Explica o professor que as comunidades contemporâneas tendem a formar uma teia pluralista de comunidades.  Nela, as pessoas podem pertencer a várias comunidades (trabalho, família, bairro, igreja, etc.), e podem usar essa multiparticipação para se proteger de uma pressão excessiva de uma comunidade.  Em alguns casos, inclusive, pode haver uma sobreposição de comunidades com uma se situando dentro de outra, de âmbito maior (vizinhanças, subúrbios, cidades e regiões).  Há sempre também a possibilidade de interseção com comunidades étnicas, raciais ou profissionais.[89]

Quanto ao conceito de comunidade, há uma divergência com relação à sua maior ou menor abrangência. Assim, em sentido amplo, as comunidades podem abranger todo o povo; em sentido estrito, ou em essência, comunidades são principalmente as pequenas, onde as pessoas se conhecem de alguma forma, e acabam possuindo laços mais fortes, permeados por vozes morais.  Deve-se tomar cuidado, todavia, para que essa ligação mais próxima com nossos vizinhos e amigos não nos leve a reduzir os objetivos morais dos compromissos sociais, como no caso da ajuda aos que precisam.[90]

Em fato, a maioria das pessoas pode se comprometer com sua comunidade imediata e com outras mais abrangentes, na construção de um movimento vertical de compromissos morais em direção a comunidades mais abrangentes.  Essa seria a marca registrada de uma comunidade que progride em condições sociais e em eficiência, tendendo a compartilhar valores de aceitação ampla como paz e justiça social.  Nesse sentido, questiona o autor como as comunidades desenvolvem políticas públicas e valores em comum.  Lembra que o espaço de ação da comunidade é muito mais abrangente do que o do governo.  Este, portanto, seria ressaltado por construir a história pública, porque oficial, da sociedade.[91]

Justamente nesse ponto, questiona o debate comum sobre o mérito relativo de se regular coisas pelo Estado ou pelo mercado (v. o laissez-faire).  Todos os sistemas sociais se misturam.  As perguntas corretas seriam, portanto, quanto de mercado e quanto de Estado são desejáveis, e qual a melhor forma de combinar os dois.  A polarização do debate, contudo, entre Estado e mercado, ignora o grande número de projetos compartilhados pelos indivíduos na esfera comunitária.  A retração do Estado de bem-estar não significa necessariamente mais espaço para o mercado, mas pode abrir espaço para instituições comunitárias atenderem as necessidades sociais, culturais e econômicas das pessoas carentes (vide os novos imigrantes).[92]

A esfera comunitária tem vários meios de organização e expressão, e o governo, ou corpo político, é apenas um deles.  Associações voluntárias, redes informais de comunicação, imprensa local, reuniões escolares e religiosas são alguns exemplos que nos remetem a uma imagem bem diferente da imagem da pólis grega, onde os cidadãos gastavam dias deliberando sobre os destinos da cidade porque se tratava de um modelo baseado na atribuição dos trabalhos aos escravos, servos e mulheres.

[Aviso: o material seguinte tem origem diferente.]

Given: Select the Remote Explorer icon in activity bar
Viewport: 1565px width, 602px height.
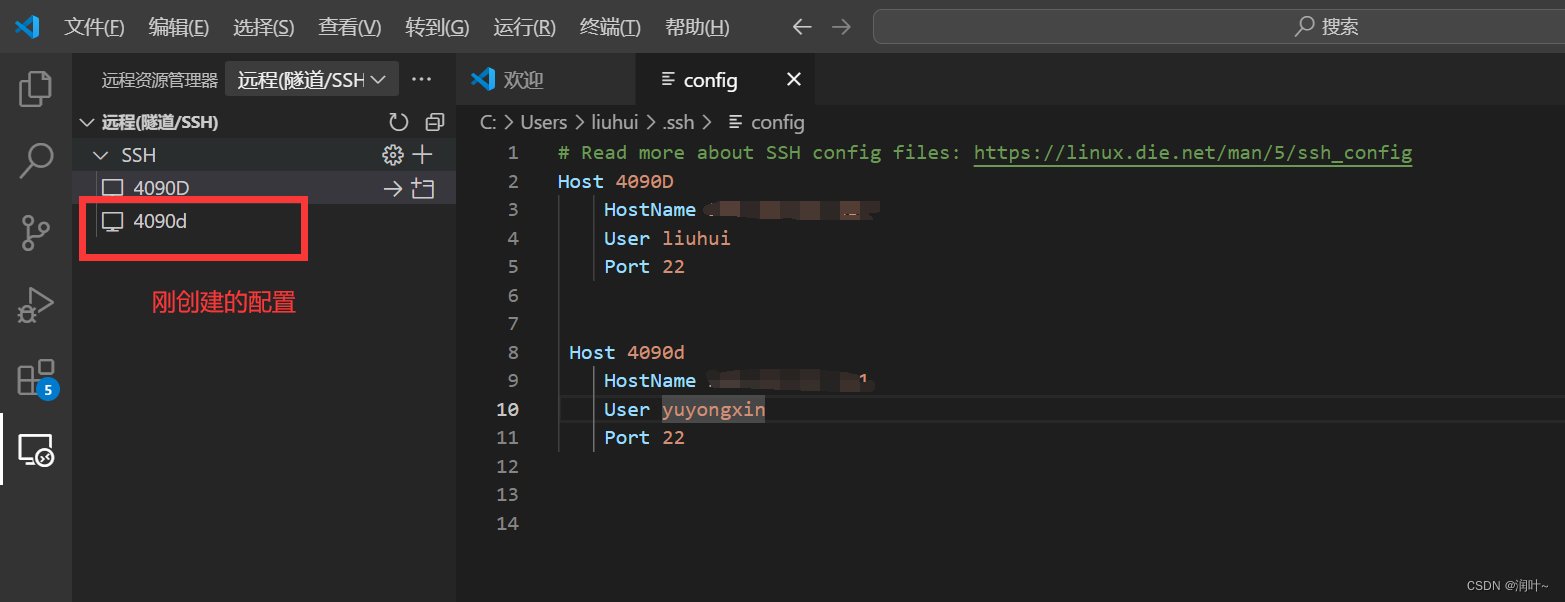Looking at the screenshot, I should (36, 451).
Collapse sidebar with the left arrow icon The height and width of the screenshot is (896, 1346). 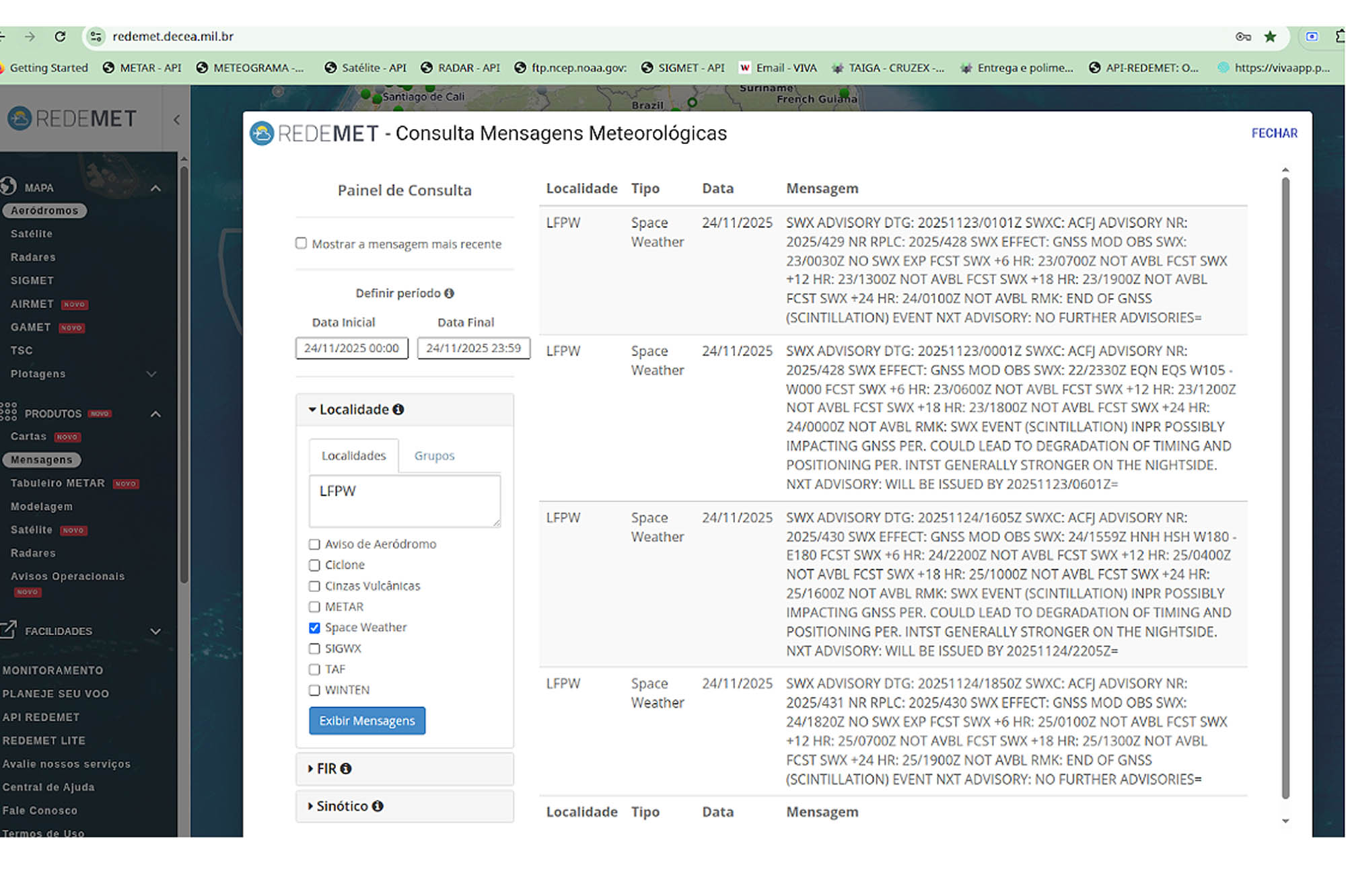pos(176,120)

A imagem da ação comunitária somente em lentes governamentais é insuficiente também pelo fato de ser derivada da concepção de indivíduos racionais, que usam os dados disponíveis de forma lógica em uma decisão ponderada e razoável.  Isso se explica pois os membros de uma comunidade desenvolvem seus valores e concepções sobre natureza, mundo e políticas públicas por meios parcialmente deliberativos.  Isso quer dizer que lideranças locais, líderes de opinião, expressões de afeto e mobilização de poder também contribuem consideravelmente nas decisões comunitárias, não necessariamente em canais cognitivos.[93]

A partir disso questiona como assegurar que tais processos, por serem parcialmente deliberativos, tornem-se, todavia, democráticos, substancialmente morais e empiricamente sólidos. Uma primeira condição seria que as decisões das comunidades fossem baseadas em questionamentos de base empírica, como por exemplo, se a pena de morte tem reduzido as taxas de criminalidade. Uma segunda condição seria que os processos deliberativos fossem moralmente apropriados. Esta condição seria alcançada quando estivesse de acordo com corretos processos de formação de consenso (pelo “discurso pacífico”, fundado na razoabilidade e na não- discriminação e não-opressão), e quando não violasse um conjunto básico de valores supremos.[94]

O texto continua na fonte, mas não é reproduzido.